NSPCC and Addition launch Amazon Alexa donation skill

The charity is the first to use the off-the-shelf product goDonate Voice from the digital products studio

The NSPCC has become the first charity to accept donations using Amazon Alexa after the launch of a donation template skill for the platform.

The charity partnered with the digital products studio Addition to create goDonate Voice, an off-the-shelf product designed to make it easier – and cheaper – for charities to start taking donations via Alexa using Amazon Pay.

An Alexa user enables the NSPCC skill either by using their voice or through the Alexa app. They then say "Alexa, open NSPCC" to donate. The money will be automatically deducted from their registered payment method on their Amazon account and sent to the charity via Amazon Pay. There is no donation limit.

Vicky Reeves, managing director at WPN Chameleon, which owns Addition, said the launch opened new possibilities for fundraising.

"GoDonate Voice is a new solution that gets charities up and running with voice donations and will evolve as the channel evolves, so our clients benefit from the very latest thinking and features," she said.

"What’s exciting is how frictionless this makes giving.
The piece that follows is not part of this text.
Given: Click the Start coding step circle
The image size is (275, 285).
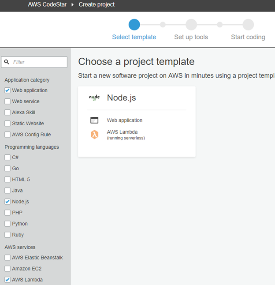Looking at the screenshot, I should [248, 25].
Imagine a DRTV advert on television and the donor can just donate through voice, or someone listening to a radio advert in the car and they can donate through Alexa while driving. It’s definitely the future."

Reeves said that if charities wanted to take donations through Alexa before now, they had had to undertake the development themselves, which could be expensive and required specialist skills and knowledge of how Alexa and Amazon Pay works.

"We created goDonate Voice to provide a way to enable charities to take donations without having to build it from scratch themselves," she said.

"In terms of costs, we are still working out the cost model, but broadly speaking there will be an up-front fee to set up for implementation and a low ongoing fee for support and maintenance. Amazon Pay takes a charity rate fee of 1.4 per cent, plus 20p per transaction. This includes all bank-processing fees."